Shocking sequence of events and story.
Contractor accused of breaking own safety rules
2 February, 2011 | By Jo Stimpson
Health & Safety Executive (HSE) officials had warned a contractor in 2005 about the safety issue which caused the death of one of its employees in 2008, a court heard this week.
Failure to “enforce own rules”
Winchester Crown Court also heard that Cotswold Geotechnical Holdings (CGH) failed to enforce its own health and safety rules which were written by the company’s sole director Peter Eaton in 1992.
CGH is charged with unlawfully causing the death of 27-year-old junior geotechnical engineer Alexander Wright. It is the first company to be charged under the Corporate Manslaughter Act 2007. Firms found guilty face unlimited fines.
Wright died of traumatic asphyxia from the weight of heavy soil when the unsupported walls of a 3.8m deep trial pit collapsed as he stood in it collecting soil samples on 5 September 2008. The accident was at a site in Briscombe, Gloucestershire.
The prosecution’s opening statement this week centred on claims that the company routinely sent employees into unsupported trial pits over 1.2m deep.
It should have either acted to make all seven of the pits on site safe, or should have taken soil samples from the surface using a excavator bucket, said Mark Ellison QC, prosecuting.
Failure to follow standards
The court heard that in 2005 Eaton was contacted by the Health & Safety Executive (HSE) after a former CGH employee expressed concern about having worked in trial pits for CGH without appropriate training. Eaton told the HSE in May 2005 that he would use shoring for all trial pits in future, or make sure their sides were battered back, Ellison said.
CGH’s own health and safety manual said “timbering or other support must be used” in trial pits over 1.2m deep, and that such pits should not be entered by employees when alone on site. The court heard that no record was found of CGH training employees doing trial pit work. Of six former employees interviewed, only one had read the company’s health and safety manual.
Ellison cited British Standard BS6031: Code of practice for earthworks, which states that “supports should be provided for all trenches above 1.2m deep”. He also referred to BS5930: Code of practice for site investigations which states: “Entry by personnel into unsupported trial pits deeper than 1.2m is not allowed for health and safety reasons.”
He also referred to the ICE’s Specification for Ground Investigation which says trial pits deeper than 1.2m should be dug by machine and excavated material brought to the surface for testing outside the pit.
Finished work alone
The court heard that CGH regularly used trial pits for soil surveys. Under Eaton’s direction, the seven pits on the Briscombe site were dug to a width of 610mm and at depths ranging between 2.6m and 3.8m. Wright was 1.8m tall, and died in the deepest pit. A ladder just 2.8m in length was used to enter and exit all the pits, the court heard.

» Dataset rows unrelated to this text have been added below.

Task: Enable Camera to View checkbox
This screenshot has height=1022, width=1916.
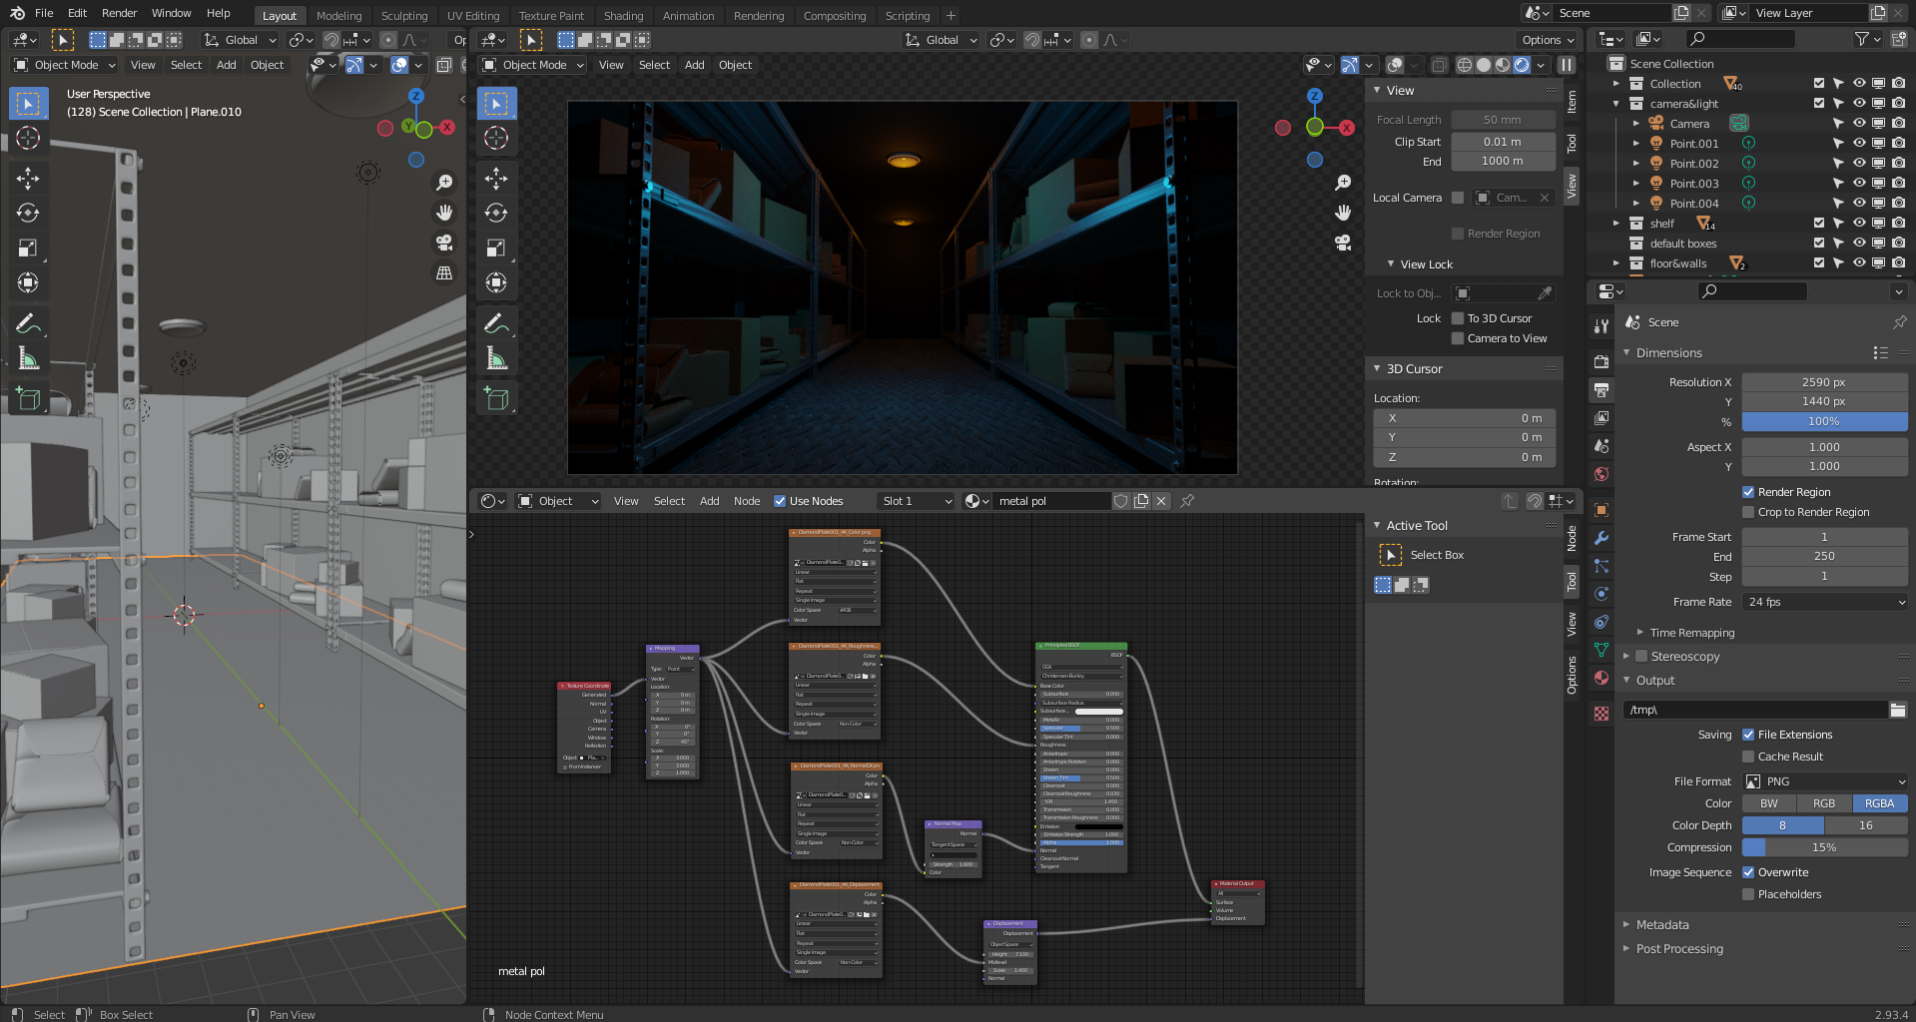Action: (x=1458, y=338)
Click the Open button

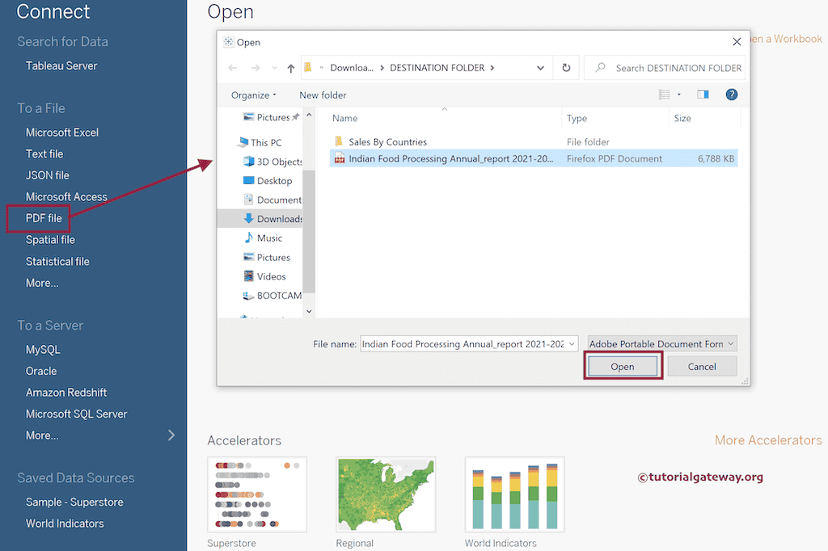623,365
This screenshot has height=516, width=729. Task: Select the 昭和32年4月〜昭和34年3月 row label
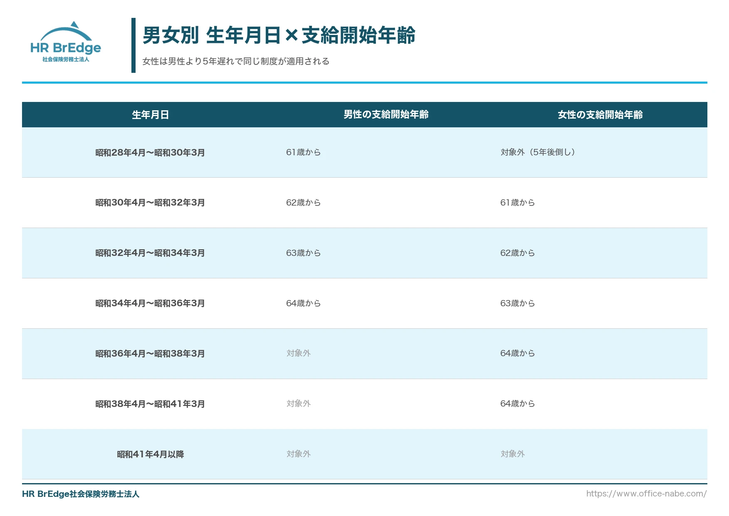(x=150, y=253)
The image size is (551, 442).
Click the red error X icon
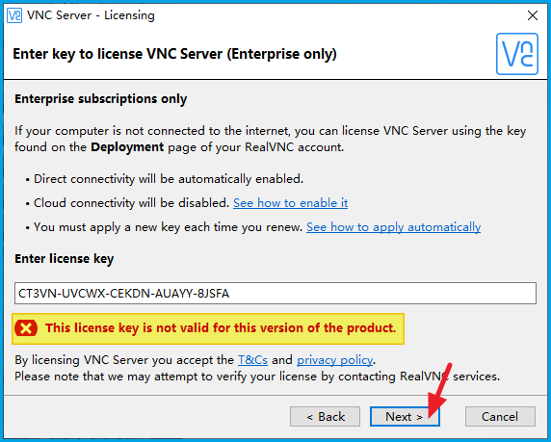26,328
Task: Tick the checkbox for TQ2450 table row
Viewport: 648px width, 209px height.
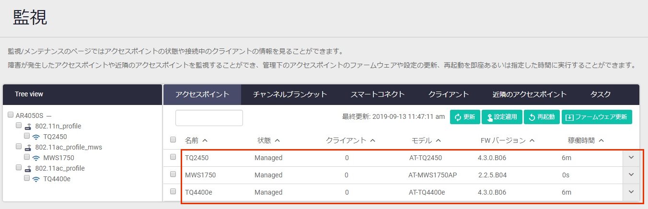Action: tap(173, 157)
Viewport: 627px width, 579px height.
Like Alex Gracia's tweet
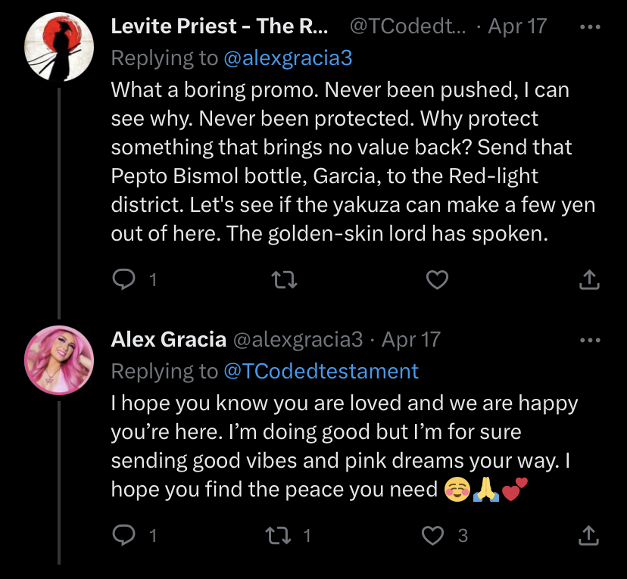tap(432, 535)
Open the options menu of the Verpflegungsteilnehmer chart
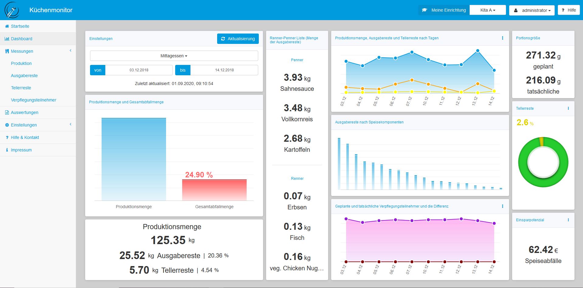This screenshot has width=583, height=288. pyautogui.click(x=502, y=206)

The court heard that the ground on site was generally “clay-type soils”, which could easily have been brought up in large lumps in an excavator bucket to be sampled.

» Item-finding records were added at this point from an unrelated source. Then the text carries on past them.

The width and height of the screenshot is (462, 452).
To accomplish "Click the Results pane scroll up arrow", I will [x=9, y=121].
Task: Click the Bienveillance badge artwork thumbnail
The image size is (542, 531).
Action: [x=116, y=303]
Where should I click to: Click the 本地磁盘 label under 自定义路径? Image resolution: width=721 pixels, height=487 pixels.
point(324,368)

The accident happened at the end of a working day, when Eaton had left Wright alone on site after excavator driver Greg Hunt had left three pits open. Eaton told Wright to “finish up” alone, the prosecution said. Ellison said Eaton told police investigators that by this he meant tidying up and paperwork, and did not intend for Wright to continue working in the pits.
The court heard that Eaton routinely entered deep trial pits, usually via a ladder. On the day of the accident, Eaton entered one pit by convincing Hunt to lower him down as he stood on the arm of the excavator, Ellison said.
British Standards “glib assertion”
Ellison told the court that Eaton had told investigators he was aware of British Standards regarding pits deeper than 1.2m, but said this was a “glib assertion” as shallower pits could be dangerous and deeper ones could be safe. Eaton said he made risk assessments on site mentally, but did not write them down.
The court heard that on the day of the accident, Wright told site owner Mark Clubb that because CGH was a small firm he could enter trial pits without them being shored up, but if it were a larger firm “like Mowlem” it would not be allowed. Wright worked directly under Eaton, and the company employed eight people at the time of the accident.
The Crown Prosecution Service last October dropped gross negligence manslaughter charges against Eaton as an individual as illness made him too unwell to be tried (NCE 14 October 2010). The trial was originally due to start in February 2010 but was delayed because of the illness. CGH denies that it unlawfully killed Wright.
The trial continues with the prosecution calling its witnesses this week, after which the defence will make its opening statement.